I’m sure the organization realizes that the more you have a cross-section of employees involved in the process of change, the better it will be. Another reminder is to be mindful of the differences in the generations at work, because each generation will see certain issues differently and could actually have a negative influence on the outcome. So, communicate, communicate, and then communicate some more.
Should employees and managers in a company start feeling that they are only fire fighting and not creating value, the root cause is either a lack of a clear vision or poor cascading of the vision down the line.
The next indication is that company lacks a clear strategy to overcome its issues on a sustainable basis, or that it has a strategy but that has not been communicated clearly down the line.

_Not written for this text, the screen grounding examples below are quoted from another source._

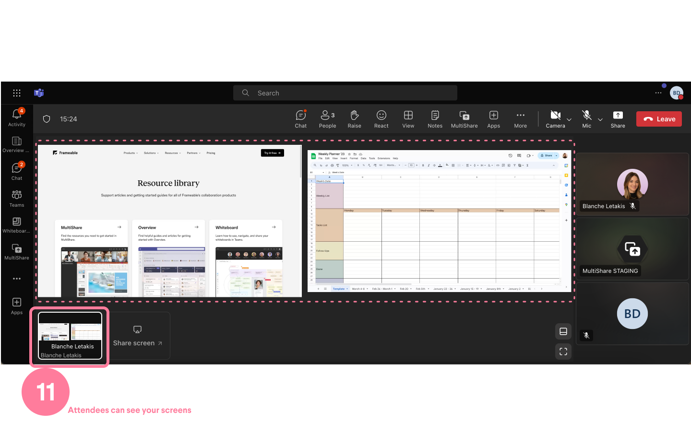Viewport: 691px width, 446px height.
Task: Open the People panel
Action: (327, 118)
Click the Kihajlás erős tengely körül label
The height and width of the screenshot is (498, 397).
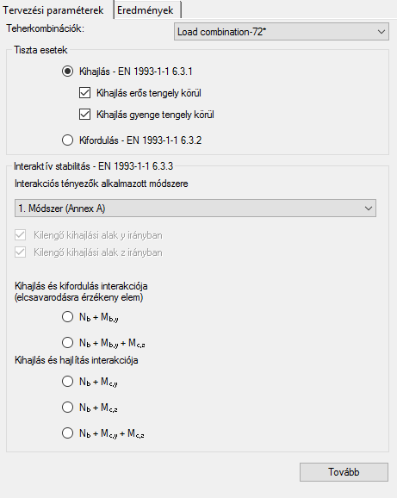[149, 93]
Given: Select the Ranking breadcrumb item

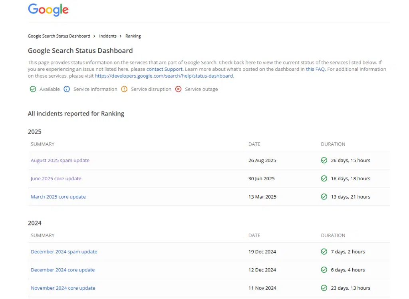Looking at the screenshot, I should point(133,36).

Around the Company Vision and Growth strategy are a series of sub-strategies what help deliver the boarder vision and strategy.
For instance the HR department in turn would develop its own strategy to help deliver the broader company strategy – which includes recruitment, comp and ben strategy, training and development, organization alignment plans/ change management where needed, to cater to the changes/growth plans.
Healthcare can easily learn from what happens in other industries like Hospitality and FMCG and adopt some of their models of Company Growth strategies and tweak them to healthcare industry needs.
We all know cultural change is hard but not adapting to the transformation is even harder. You can make everyone happy by using the new ideas and adding the old experience flavor to it. Make a team of old and new employees that can get along and come up with strategies to make the change as painless as possible. The faster the change, the sooner people adapt (or leave)! Go for the big fire.
Cultural change is difficult but it is possible with the right level of employee engagement and empowerment. it also needs to start at top (lead by example) and spread through your organization.
Changing organizational culture is difficult because it involves looking at the tedious process of performance reviews, and most importantly the principles that the organization will adapt. Similarly, it is not an individual decision but everybody in the organization has to embrace it and translate it to a daily habit.
In leading organizational culture shift, leadership plays a significant role. It is also important to identify the change makers; the most influential group of people in the organization to lead the change on the other hand, the stumbling blocks “the other group of people who are resistant to change”. These category of people should be given roles in the subject and be actively involved in the process because most often they influence others to resist.
Leaders on the other hand have to commit to changing their own behaviors and to lead by example. The process requires a fundamental change in the thinking process and consistency to produce the same results every time.
Set clear goals of what change you have to bring and most importantly the rationale for the change. For example, rather than telling everyone that they have to use the new tools, It is important for them to understand the implication of evidence-based practice and standardization of care in improving patient outcomes. Similarly, involving your team in the change process and having a feedback mechanism to see the gaps or to learn why it is not working is equally a significant step to take.